Exercise objective -
Pick the lines holding the string "computer" out of the records and copy them.

Study material -

====================

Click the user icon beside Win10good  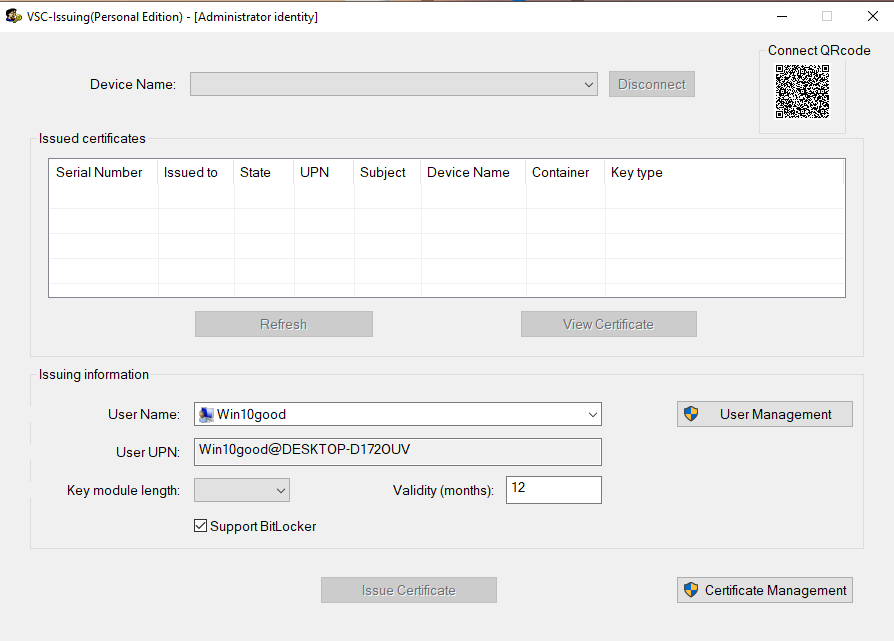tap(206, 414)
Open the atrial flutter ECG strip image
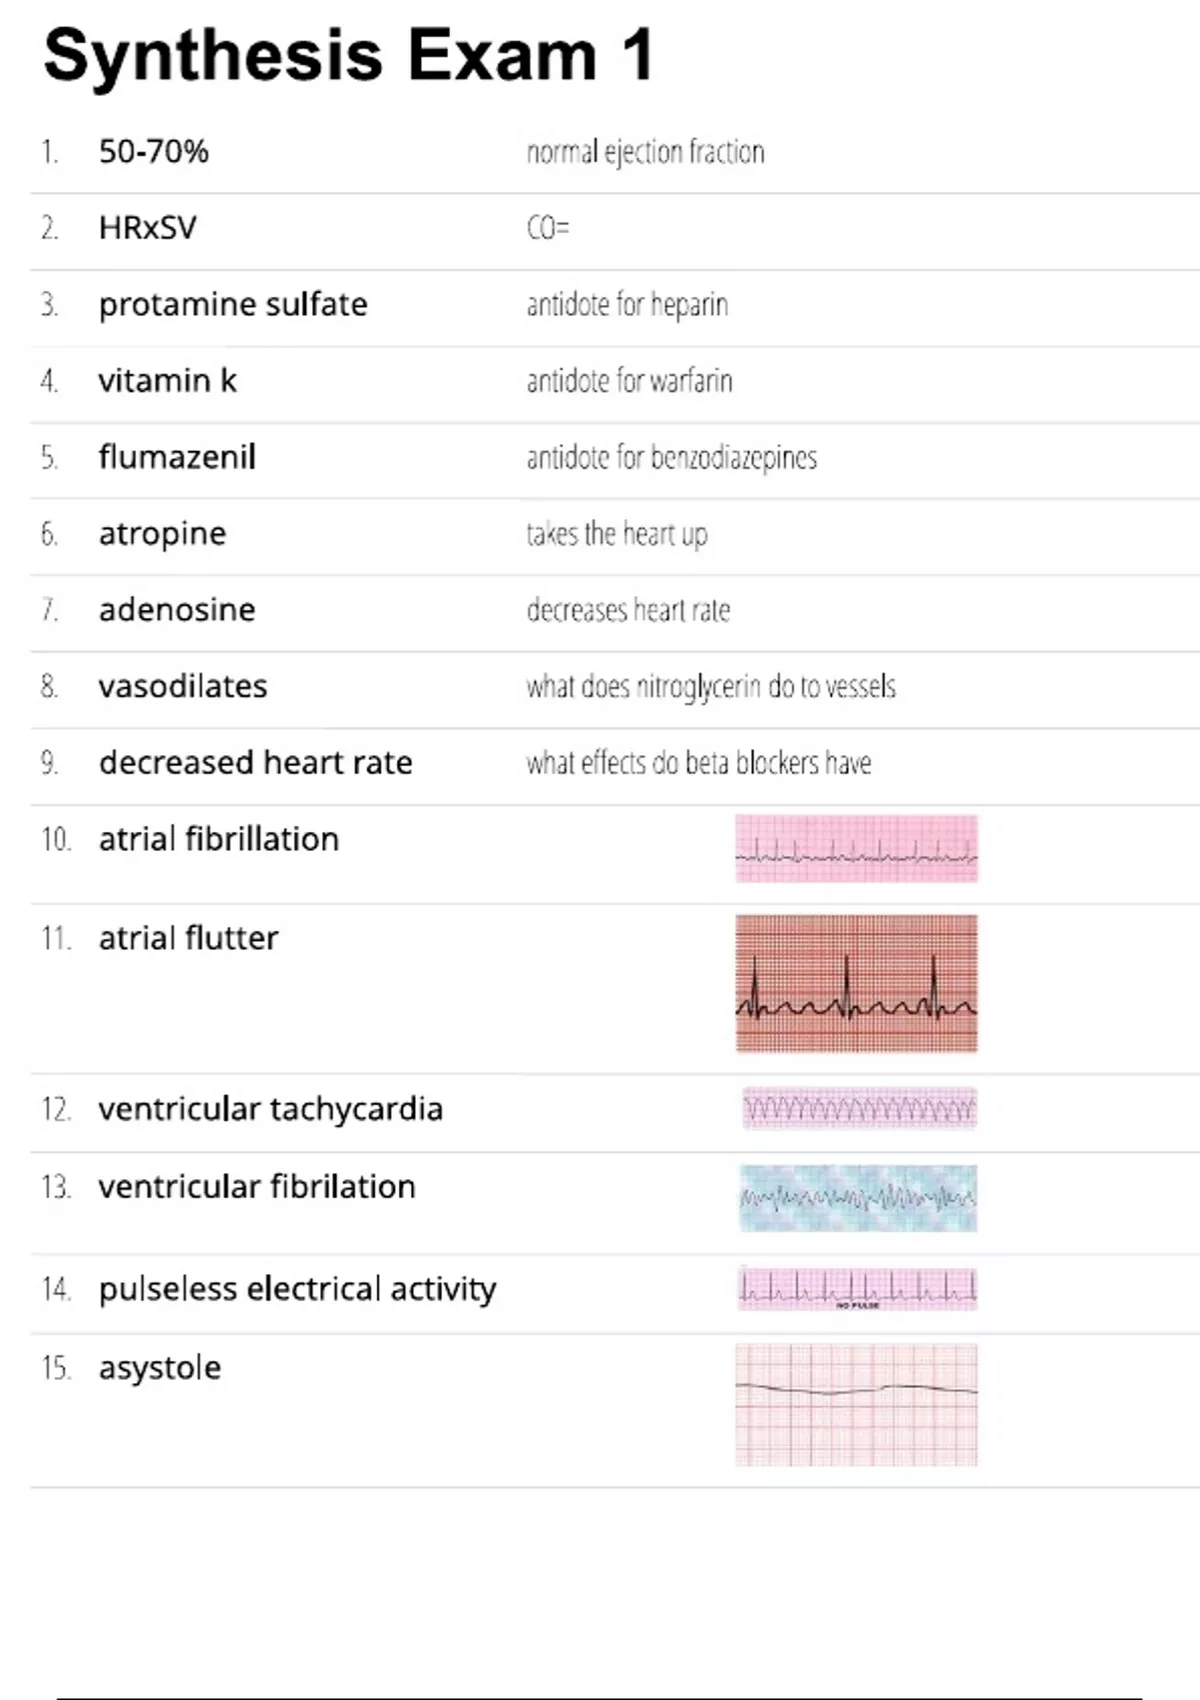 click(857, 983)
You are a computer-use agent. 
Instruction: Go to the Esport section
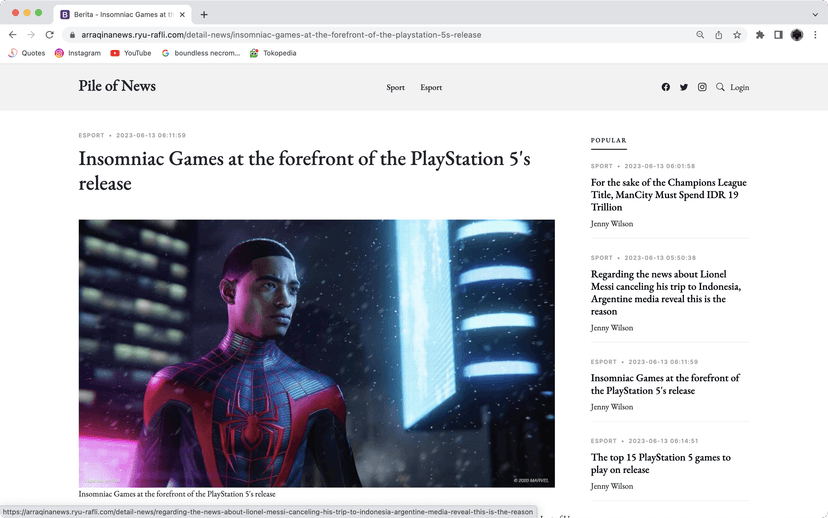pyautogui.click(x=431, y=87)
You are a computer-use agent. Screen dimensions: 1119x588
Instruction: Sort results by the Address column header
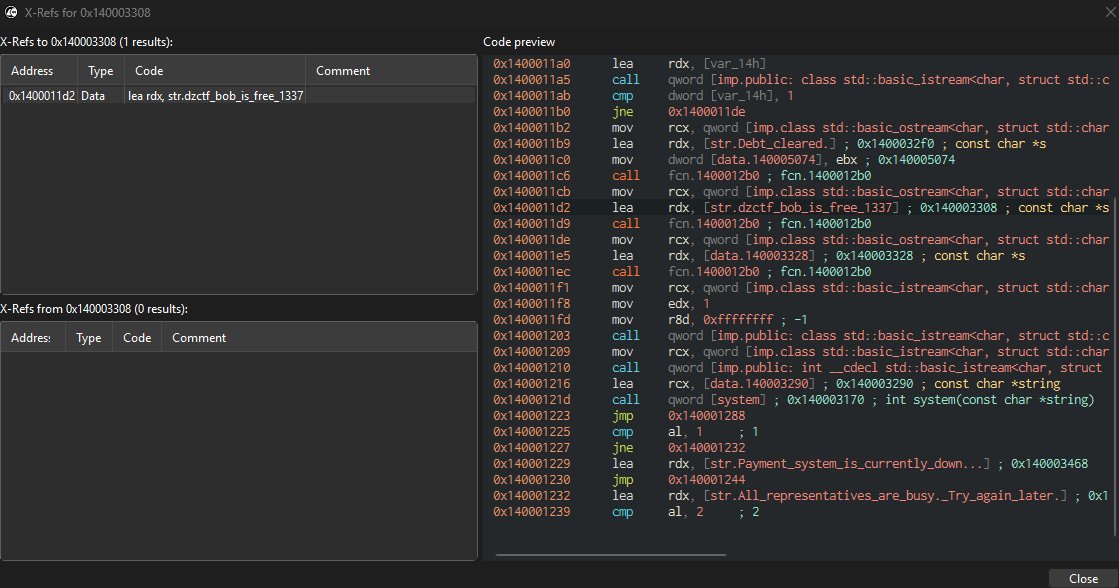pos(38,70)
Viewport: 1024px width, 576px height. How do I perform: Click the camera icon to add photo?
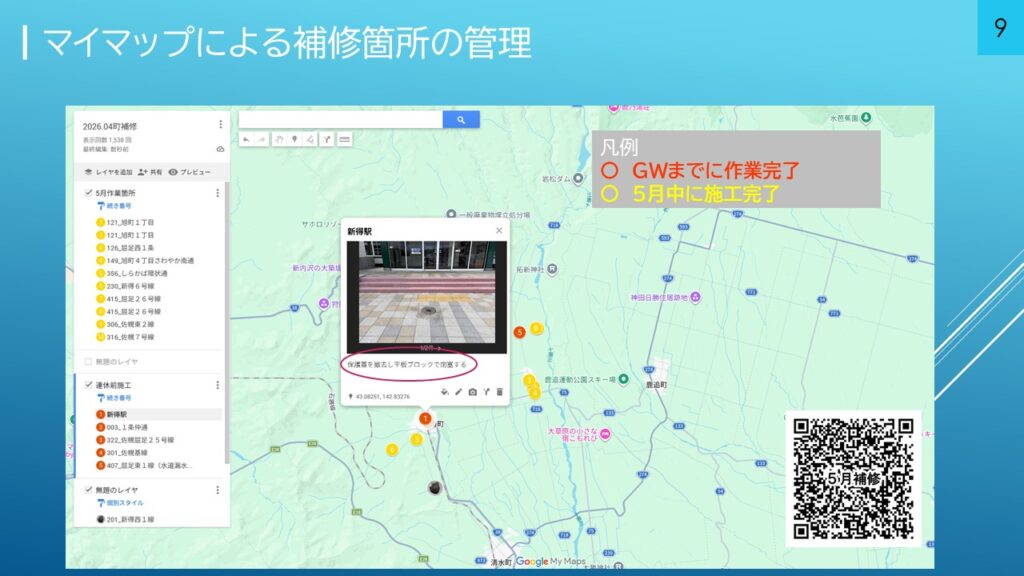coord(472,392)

====================

Task solution -
You are a computer-use agent. 
You are a computer-use agent. Screen dimensions: 1119x588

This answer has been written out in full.